Je fis la connaissance d'un propriétaire vendant du sang en bouteille et nouai une relation amicale avec lui. Il se nommait Thomas et était âgé d'une petite centaine d'années. Ses conseils furent bien plus pragmatiques que ceux de mon Sire et je découvris qu'il ne m'apprenait rien, en fin de compte. Amy avait fait du bon travail, j'étais un Choisi débutant mais autonome. Pour autant, j'aimais discuter avec un compatriote que je pouvais regarder dans les yeux et avec qui je pouvais plaisanter. Par ailleurs, à l'inverse de ma formatrice préférée, il n'avait jamais quitté Londres, c'était un local, comme il se définissait lui-même. Il ne parlait qu'anglais et au-delà de son petit business, il ne connaissait que peu de choses. Il se fondait tant dans la masse que les chasseurs ne l'avaient pas encore débusqué. Être un Choisi ne lui apportait rien, en réalité. Je l'aimais bien, certes, mais je le méprisais, en un sens. Toute cette puissance pour finir derrière une caisse dans une supérette. À quoi bon ?

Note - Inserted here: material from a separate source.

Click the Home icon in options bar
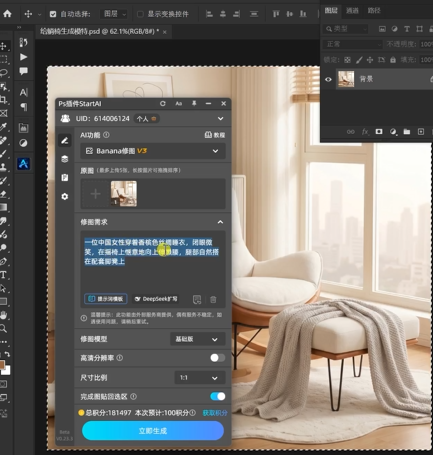Viewport: 433px width, 455px height. (x=7, y=14)
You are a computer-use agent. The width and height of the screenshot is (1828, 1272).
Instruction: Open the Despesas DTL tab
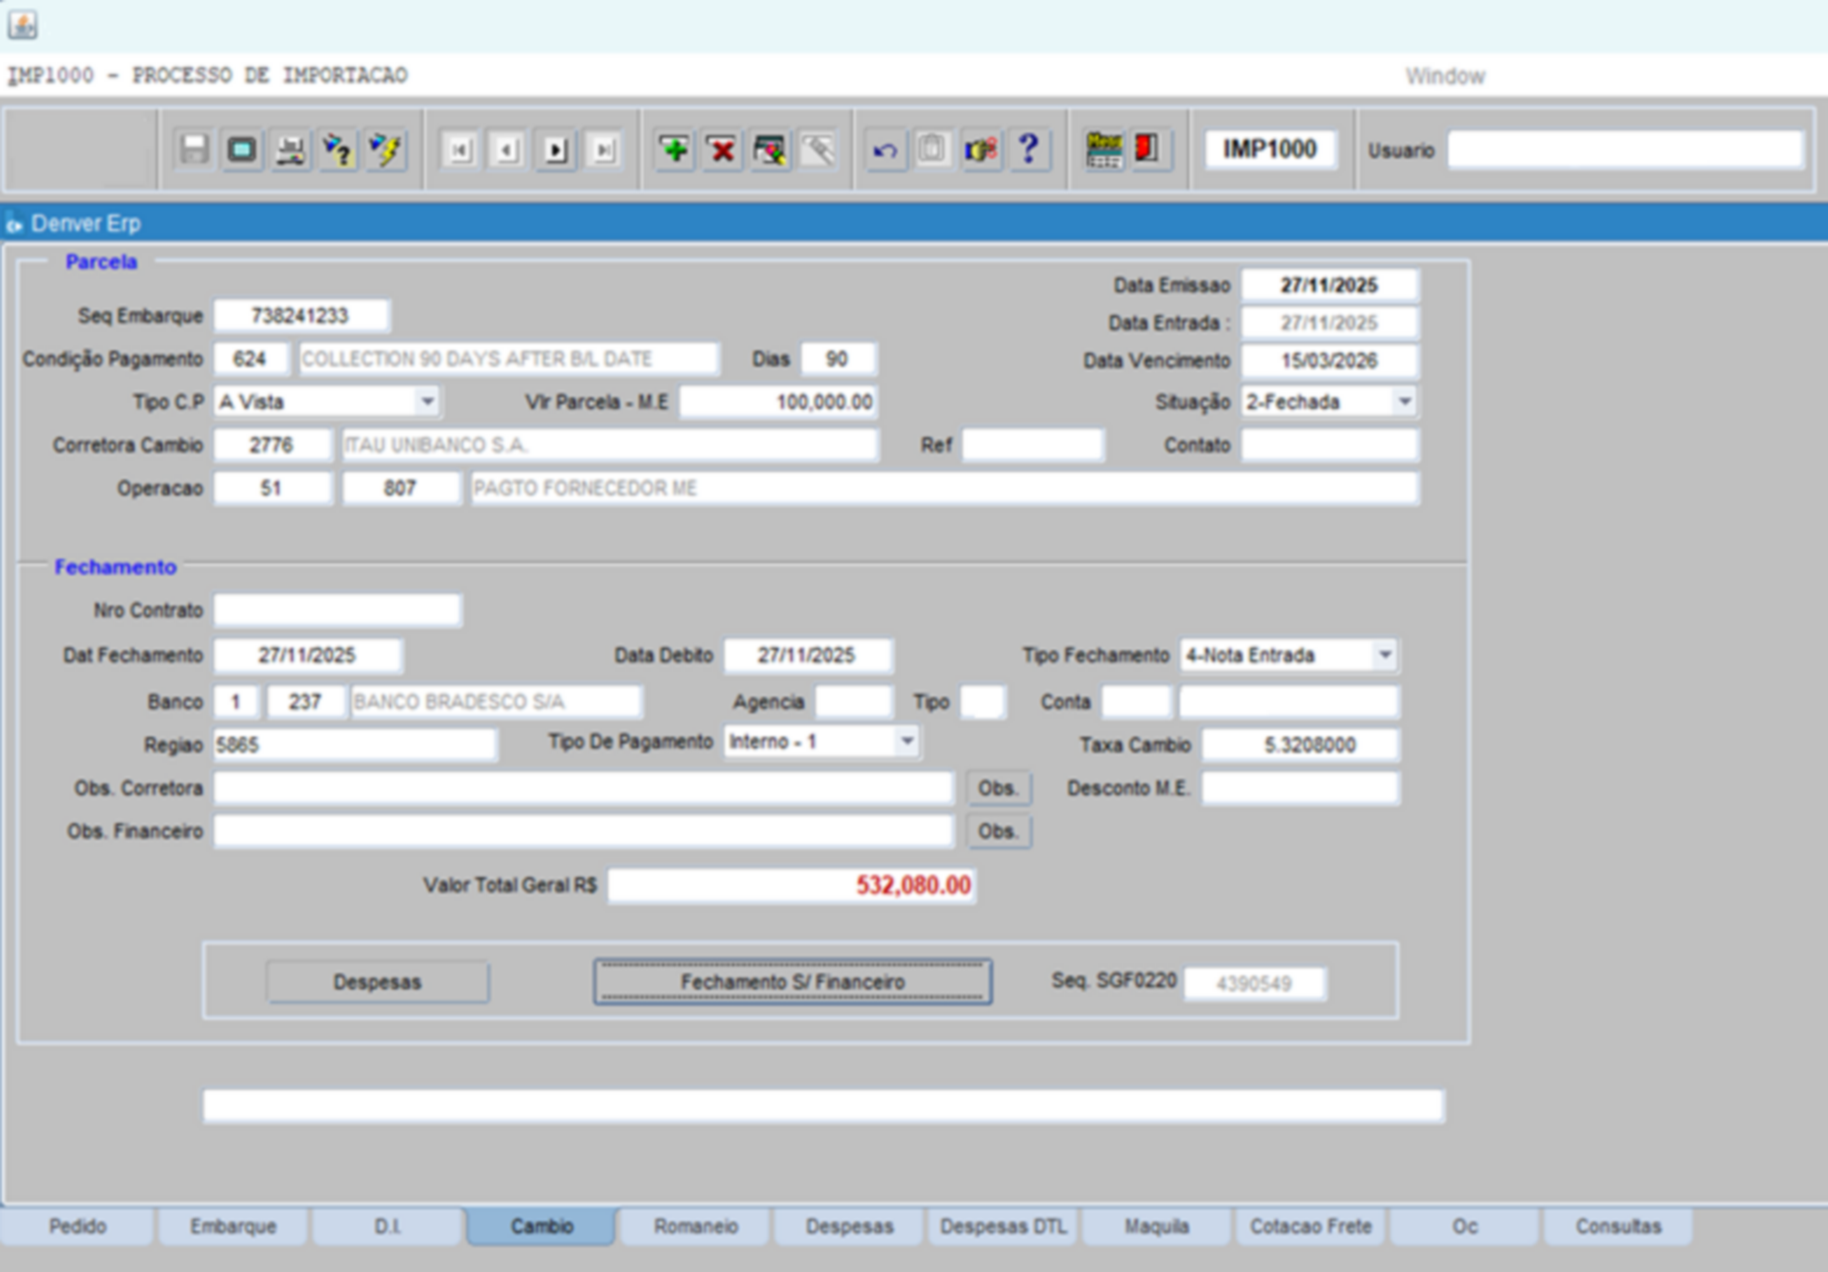click(x=1003, y=1226)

Un mois plus tard, nous quittâmes Londres pour les États-Unis. Amy voulait me faire découvrir New York, m'annonça-t-elle comme une dernière volonté.

Sur place, nous logeâmes dans un hôtel de la cinquième avenue au luxe extravagant. Nous fîmes le tour de l'île la première nuit. Elle me montra les endroits où l'on pouvait se procurer du sang dans de bonnes conditions. La grosse pomme était une de ces villes où même certains humains faisaient commerce de boisson pour immortel. Amy m'avait toujours dit de ne faire confiance qu'aux gens de notre race en ce qui concernait le ravitaillement. Je l'écoutai donc.

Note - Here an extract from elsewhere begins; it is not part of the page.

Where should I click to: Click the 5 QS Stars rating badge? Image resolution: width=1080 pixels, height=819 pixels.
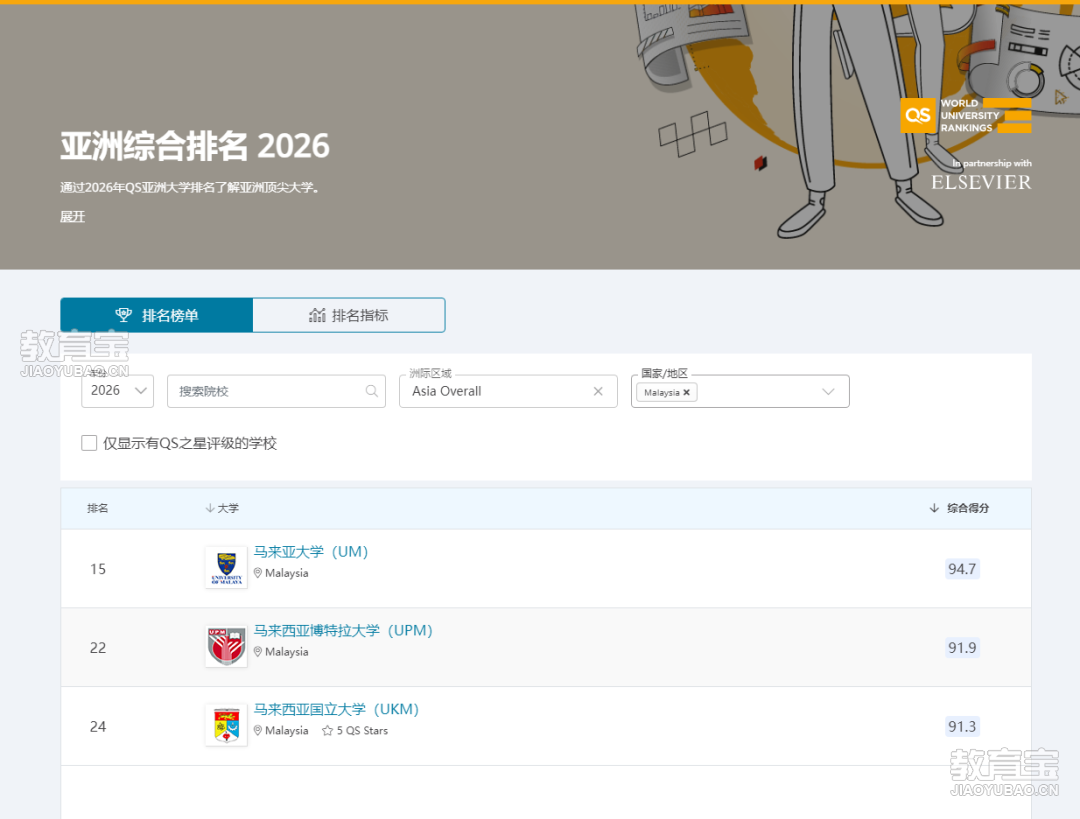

Elle m'indiqua où il m'était interdit de m'en prendre à la population. Malgré la taille de la mégapole, il y avait beaucoup de territoires occupés. Le nombre de Choisis y résidant était impressionnant. Et puis, c'était le fief de Venus, un Sang-pur devenu légende, le dernier endroit où faire le malin.

L'ambiance entre nous fut des plus étranges. Ainsi finis-je par la questionner alors que nous étions attablés dans un bar sur Broadway.

— Vas-tu me raconter ce qui te tracasse ? attaquai-je.

— Tu n'es pas très doué pour lire en moi, se moqua-t-elle, avant de siroter son cocktail aux mille couleurs. Je ne suis pas préoccupée.

— Qu'est-ce qu'il y a, alors ? Depuis un mois, tu me laisses seul deux jours sur trois, tu ne me parles presque plus et tu as cet air abattu en permanence.

— Je te l'ai déjà dit, jeune apprenti à la mémoire défaillante. J'avais des affaires à régler, mais c'est à présent de l'histoire ancienne. Et je ne dis plus rien parce que je n'ai plus rien à t'enseigner. Rien de vital, du moins. Le reste, tu le découvriras par toi-même.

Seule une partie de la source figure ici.